→ Tugas Wajib
1. Berdasarkan teks tentang konsep arsitektur Bugis-Makassar, terangkan mengapa rumah tradisional orang Bugis tersusun dari tiga tingkatan. Jawab dalam satu sampai tiga kalimat.
2. Salin bagian teks tentang konsep arsitektur Bugis-Makassar di antara "Konsep Bugis Makassar" dan "api, dan angin.", termasuk keduanya.

→ Teks Dokumen
------------
Konsep Bugis Makassar
Konsep
arsitektur masyarakat tradisional Bugis-Makassar bermula dari suatu
pandangan hidup ontologis, bagaimana memahami alam semesta secara “universal”. Filosofi hidup masyarakat tradisional Bugis Makassar yang disebut “Sulapa Appa”, menunjukkan upaya untuk“menyempurnakan diri”. Filosofi ini menyatakan bahwa segala aspek kehidupan manusia barulah sempurna jika berbentuk “Segi Empat”.Filosofi yang bersumber dari “mitos” asal mula kejadian manusia yang diyakini terdiri dari empat unsur, yaitu : tanah, air, api, dan angin.
Bagi
masyarakat tradisional Bugis-Makassar yang berfikir secara totalitas,
maka rumah tradisional Bugis Makassar dipengaruhi oleh pemahaman: “Struktur kosmos” dimana alam terbagi atas tiga bagian yaitu “alam atas” , “alam tengah”, dan “alam bawah”,. Abu Hamid (1978:30-31) dalam “Bingkisan Budaya Sulawesi Selatan”
menuliskan bahwa rumah tradisional orang Bugis tersusun dari tiga
tingkatan yang berbentuk “segi empat”, dibentuk dan dibangun mengikuti
model kosmos menurut pandangan hidup mereka, anggapannya bahwa alam raya
(makrokosmos) ini tersusun dari tiga tingkatan, yaitu alam atas atau“banua atas”, alam tengah “banua tengah” dan alam bawah “banua bawah” . Benua atas adalah tempat dewa-dewa yang dipimpin oleh seorang dewa tertinggi yang disebut “Dewata Seuwae” (dewa tunggal), bersemayam di “Botting-Langik” (langit tertinggi). Benua tengah
adalah bumi ini dihuni pula oleh wakil-wakil dewa tertinggi yang
mengatur hubungan manusia dengan dewa tertinggi serta menggawasi
jalannya tata tertib kosmos. Benua bawah disebut “Uriliyu”
------------
→ Entri yang Diberikan
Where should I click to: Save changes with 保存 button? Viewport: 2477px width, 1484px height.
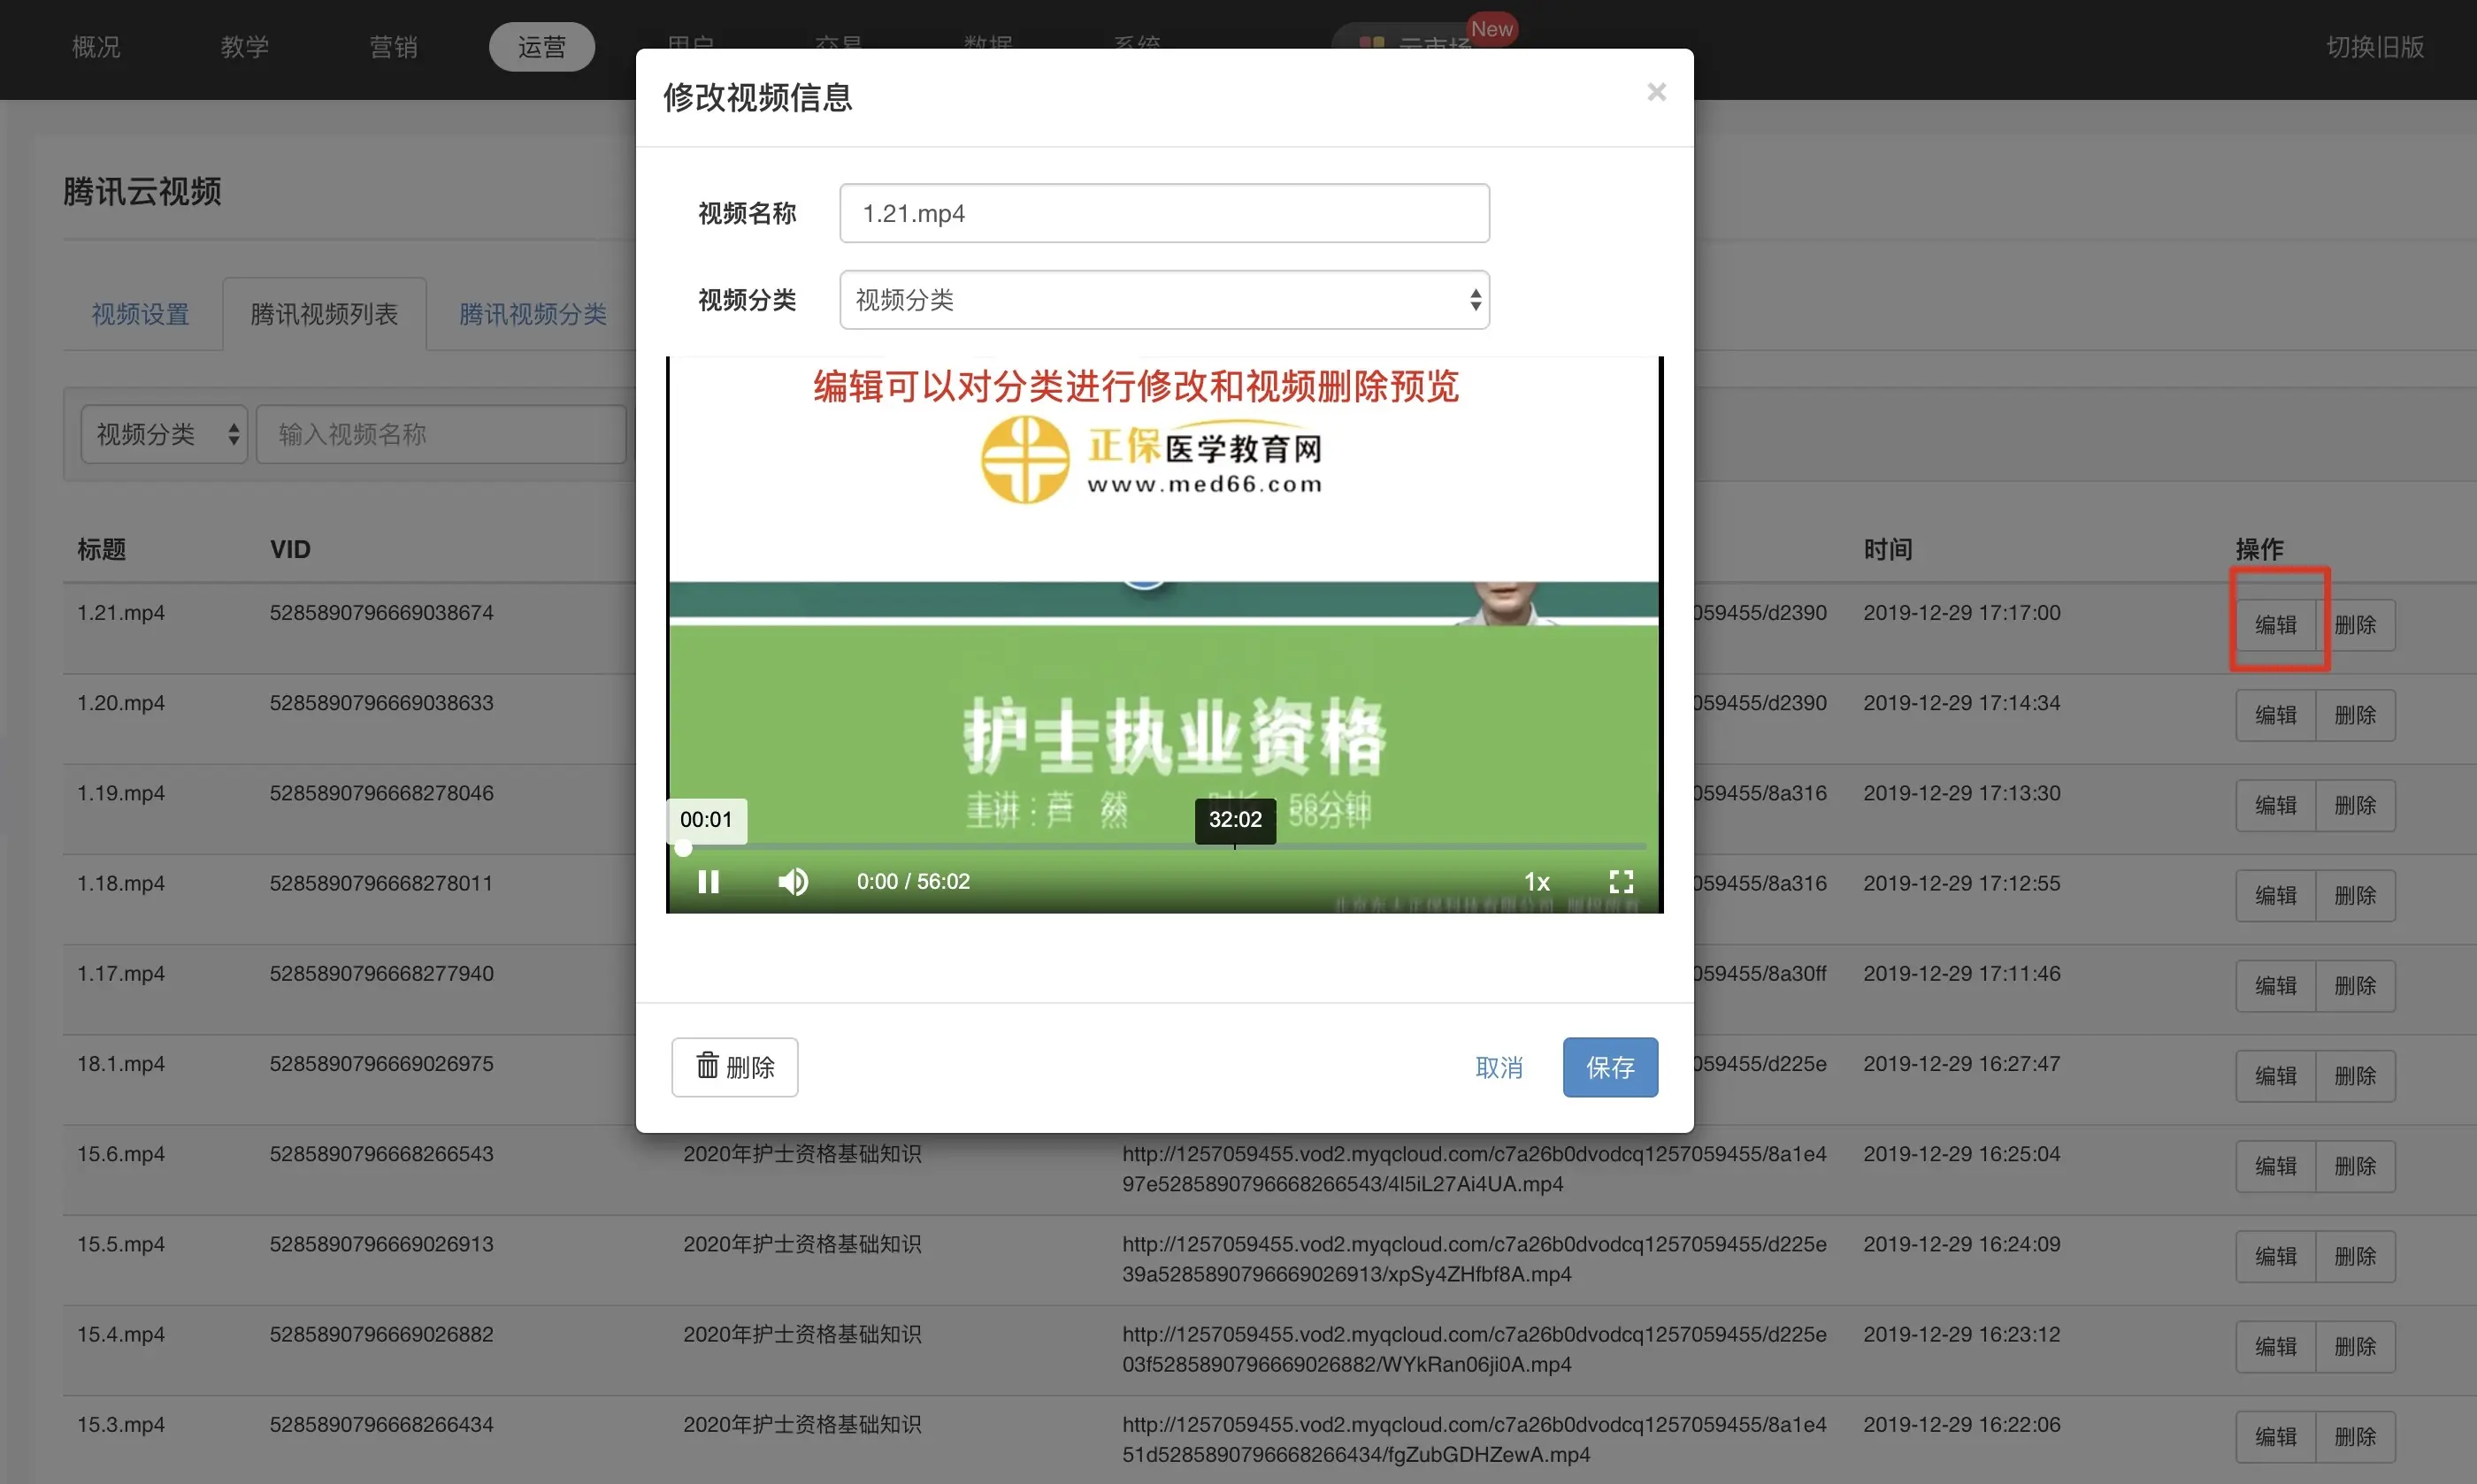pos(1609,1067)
------------
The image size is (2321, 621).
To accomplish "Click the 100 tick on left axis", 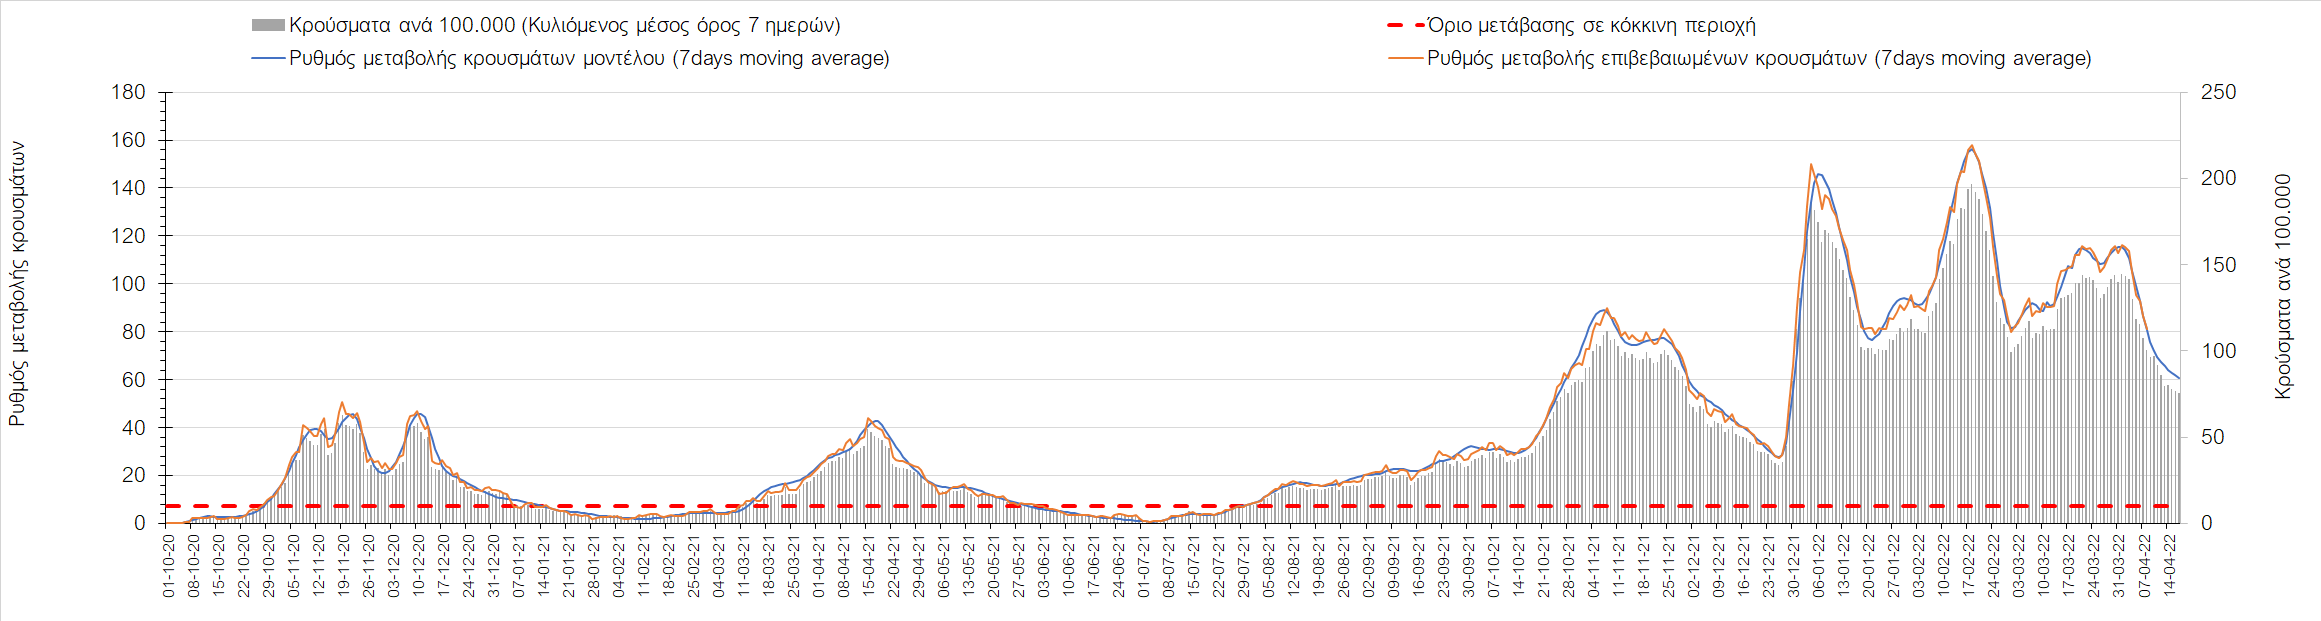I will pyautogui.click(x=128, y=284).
------------
→ Jawaban
1. Rumah tradisional orang Bugis tersusun dari tiga tingkatan karena dibentuk dan dibangun mengikuti model kosmos menurut pandangan hidup mereka. Dalam pandangan itu, alam raya (makrokosmos) tersusun dari tiga tingkatan, yaitu alam atas atau "banua atas", alam tengah atau "banua tengah", dan alam bawah atau "banua bawah".

2.
Konsep Bugis Makassar
Konsep
arsitektur masyarakat tradisional Bugis-Makassar bermula dari suatu
pandangan hidup ontologis, bagaimana memahami alam semesta secara “universal”. Filosofi hidup masyarakat tradisional Bugis Makassar yang disebut “Sulapa Appa”, menunjukkan upaya untuk“menyempurnakan diri”. Filosofi ini menyatakan bahwa segala aspek kehidupan manusia barulah sempurna jika berbentuk “Segi Empat”.Filosofi yang bersumber dari “mitos” asal mula kejadian manusia yang diyakini terdiri dari empat unsur, yaitu : tanah, air, api, dan angin.